Hasta ahora he “gestionado” el problema forzándome a ignorarlo lo máximo posible y seguir como si nada, pero no es una buena estrategia.
Durante los últimos años he vivido muchos desafíos inesperados. Al final, la ansiedad me consumía hasta tal punto que no podía seguir ignorándola y me hundía en un pozo de oscuridad que me helaba el alma. No quiero volver a encontrarme en ese pozo JAMÁS. Esta experiencia me ha enseñado que mi salud mental debe ser mi prioridad. No estoy dispuesta a seguir sacrificándola.
No siempre me escaqueo de las quedadas. Cuando me encuentro bien, disfruto de la conexión social. Valoro mis amistades y la posibilidad de entablar otras nuevas. Simplemente, ciertas interacciones son más estresantes que otras y según otros factores de mi vida, necesito evitarlas para seguir sintiéndome bien.

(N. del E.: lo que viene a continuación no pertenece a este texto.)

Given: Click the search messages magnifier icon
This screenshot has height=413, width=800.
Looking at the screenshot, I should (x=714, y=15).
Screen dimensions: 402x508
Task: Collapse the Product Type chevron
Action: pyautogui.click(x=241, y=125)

El 99% de las veces que pongo excusas no tiene nada que ver con la persona cuya invitación rechazo, sino que es un verdadero caso de “no eres tú, soy yo”.
Entonces, ¿por qué me siento culpable?
No me siento culpable por rechazar invitaciones si estoy enferma o lesionada. ¿Por qué me avergüenza admitir que me siento mentalmente frágil? Cuando fui a ver a mi médica el año pasado, no paré de disculparme por mi pánico incontrolable, por mis lloros y por querer probar los ansiolíticos, y ella me preguntó si me sentiría mal por solicitar asistencia médica si tuviera una pierna rota. ¡Claro que no!
No me siento culpable por rechazar invitaciones si estoy enferma o lesionada. ¿Por qué me avergüenza admitir que me siento mentalmente frágil?
Siento como si toda la sociedad considerara de forma errónea que una enfermedad mental es algo que se puede soportar y vencer con un poco de fuerza de voluntad. Mucha gente logra ocultarlas cuando corre el riesgo de molestar a alguien o de herir sus sentimientos (como he hecho yo durante casi toda mi vida). No obstante, aunque una enfermedad se quiera invisibilizar, no desaparece y requiere de atención sanitaria como si fuera un hueso roto o una infección.
Gracias a las recientes campañas públicas de sensibilización y al creciente número de personas que comparten sus experiencias personales, las enfermedades mentales están convirtiéndose en un tema menos tabú y yo me he atrevido a desvelar mi ansiedad social en diversas publicaciones. Ahora hay completos desconocidos que conocen el estado de mi salud mental y aun así no me atrevo a decir en persona: “Muchas gracias por invitarme, pero las reuniones sociales me provocan ansiedad y son un desafío para mí, así que tengo que rechazar”.
Seamos realistas. Si nunca has tenido problemas de ansiedad, una parte de ti pensará: “Menuda exagerada, solo es un vino y un picoteo”. Incluso te sentirás ofendido o te preguntarás si has hecho algo para ofenderme.
En cambio, si una persona rechazara una invitación porque tiene una lesión o una enfermedad física, no le darías más vueltas. Dudo mucho que te lo tomaras como algo personal. A veces miento y digo que estoy ocupada porque lo último que quiero hacer cuando evito una situación peligrosa para mí es dañar una relación.
¿Sirve como solución a largo plazo? No. Valoro la sinceridad y no me hace gracia no ser sincera con la gente, sobre todo con mis más allegados, pero ahora mismo me parece la mejor forma de lidiar con el problema. Escribir sobre ello también me ayuda a ser más valiente y a acercar la conversación a mis relaciones personales.
Espero que algún día, dentro de no mucho tiempo, rechazar una invitación por motivos de salud mental sea tan aceptable (para mí y para los demás) como decir: “Lo siento, no puedo ir, tengo la gripe”.